# WHAT THIS TASK INVOLVES:
Within the data that follows, tally every line containing "computer". Provide only the tally.
=== DATA EXCERPTS ===
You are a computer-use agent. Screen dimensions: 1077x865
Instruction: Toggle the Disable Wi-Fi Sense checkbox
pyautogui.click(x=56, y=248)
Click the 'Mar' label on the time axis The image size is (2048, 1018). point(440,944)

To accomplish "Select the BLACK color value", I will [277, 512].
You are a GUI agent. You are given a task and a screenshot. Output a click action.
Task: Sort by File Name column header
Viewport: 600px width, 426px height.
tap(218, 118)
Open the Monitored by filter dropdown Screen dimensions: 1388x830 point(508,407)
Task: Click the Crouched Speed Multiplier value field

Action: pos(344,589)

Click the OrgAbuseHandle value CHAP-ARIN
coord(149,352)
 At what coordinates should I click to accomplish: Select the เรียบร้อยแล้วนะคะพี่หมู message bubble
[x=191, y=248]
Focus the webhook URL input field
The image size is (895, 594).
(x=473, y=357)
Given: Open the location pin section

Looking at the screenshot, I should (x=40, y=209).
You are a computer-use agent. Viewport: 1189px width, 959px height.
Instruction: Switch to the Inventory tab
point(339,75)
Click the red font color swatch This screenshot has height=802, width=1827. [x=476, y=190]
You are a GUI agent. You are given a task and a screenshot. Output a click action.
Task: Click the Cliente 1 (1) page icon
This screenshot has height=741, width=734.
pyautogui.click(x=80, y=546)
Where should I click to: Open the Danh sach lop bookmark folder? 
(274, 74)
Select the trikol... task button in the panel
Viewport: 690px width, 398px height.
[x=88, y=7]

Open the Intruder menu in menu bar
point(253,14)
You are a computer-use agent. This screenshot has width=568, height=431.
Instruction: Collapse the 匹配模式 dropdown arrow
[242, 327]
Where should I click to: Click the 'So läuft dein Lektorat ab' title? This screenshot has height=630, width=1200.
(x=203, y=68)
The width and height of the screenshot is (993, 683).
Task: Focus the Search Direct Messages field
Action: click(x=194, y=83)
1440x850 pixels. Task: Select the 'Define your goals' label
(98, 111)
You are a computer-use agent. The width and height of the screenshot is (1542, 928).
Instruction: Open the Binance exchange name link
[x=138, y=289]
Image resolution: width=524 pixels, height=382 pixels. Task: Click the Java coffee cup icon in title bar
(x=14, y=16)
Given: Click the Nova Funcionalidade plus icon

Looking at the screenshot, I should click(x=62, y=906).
===
# TASK ANSWER:
4